Collected data entries
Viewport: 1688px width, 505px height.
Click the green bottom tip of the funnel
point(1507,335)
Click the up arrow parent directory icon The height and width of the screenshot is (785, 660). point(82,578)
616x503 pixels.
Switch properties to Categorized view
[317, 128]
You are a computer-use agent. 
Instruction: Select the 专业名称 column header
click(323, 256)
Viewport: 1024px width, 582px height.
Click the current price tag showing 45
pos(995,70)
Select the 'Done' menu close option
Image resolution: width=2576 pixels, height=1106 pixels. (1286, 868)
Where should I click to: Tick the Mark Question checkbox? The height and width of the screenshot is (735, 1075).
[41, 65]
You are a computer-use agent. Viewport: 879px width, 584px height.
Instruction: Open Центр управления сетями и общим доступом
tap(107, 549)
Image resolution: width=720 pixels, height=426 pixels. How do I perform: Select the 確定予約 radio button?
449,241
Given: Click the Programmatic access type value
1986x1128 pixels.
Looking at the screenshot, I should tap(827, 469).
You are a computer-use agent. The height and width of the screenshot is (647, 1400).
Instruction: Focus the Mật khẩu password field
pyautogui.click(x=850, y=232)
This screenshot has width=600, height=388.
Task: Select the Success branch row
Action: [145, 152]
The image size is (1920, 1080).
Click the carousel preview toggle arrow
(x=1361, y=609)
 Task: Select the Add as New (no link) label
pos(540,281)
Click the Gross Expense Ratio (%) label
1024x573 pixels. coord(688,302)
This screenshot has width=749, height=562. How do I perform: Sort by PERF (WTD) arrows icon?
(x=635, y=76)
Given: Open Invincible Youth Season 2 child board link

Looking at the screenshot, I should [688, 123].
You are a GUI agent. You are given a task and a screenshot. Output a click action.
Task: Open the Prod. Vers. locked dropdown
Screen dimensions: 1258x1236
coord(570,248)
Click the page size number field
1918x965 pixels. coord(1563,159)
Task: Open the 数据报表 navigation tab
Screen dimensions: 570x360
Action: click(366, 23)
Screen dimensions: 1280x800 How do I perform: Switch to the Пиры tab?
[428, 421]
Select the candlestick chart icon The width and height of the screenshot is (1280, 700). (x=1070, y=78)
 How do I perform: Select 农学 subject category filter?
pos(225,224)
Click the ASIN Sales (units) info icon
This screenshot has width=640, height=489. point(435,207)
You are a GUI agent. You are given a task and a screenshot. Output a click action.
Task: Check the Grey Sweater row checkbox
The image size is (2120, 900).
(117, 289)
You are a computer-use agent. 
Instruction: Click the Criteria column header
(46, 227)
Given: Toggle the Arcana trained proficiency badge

◆ **THE TASK**: Starting from the line with "The image size is (2120, 900).", write out every remaining line of the data above exactly, the final line included, and nothing before it.

◆ **SOLUTION TO THE PROBLEM**:
The image size is (2120, 900).
(117, 289)
You are a computer-use agent. 
Instruction: Click the Criteria column header
(46, 227)
Given: Toggle the Arcana trained proficiency badge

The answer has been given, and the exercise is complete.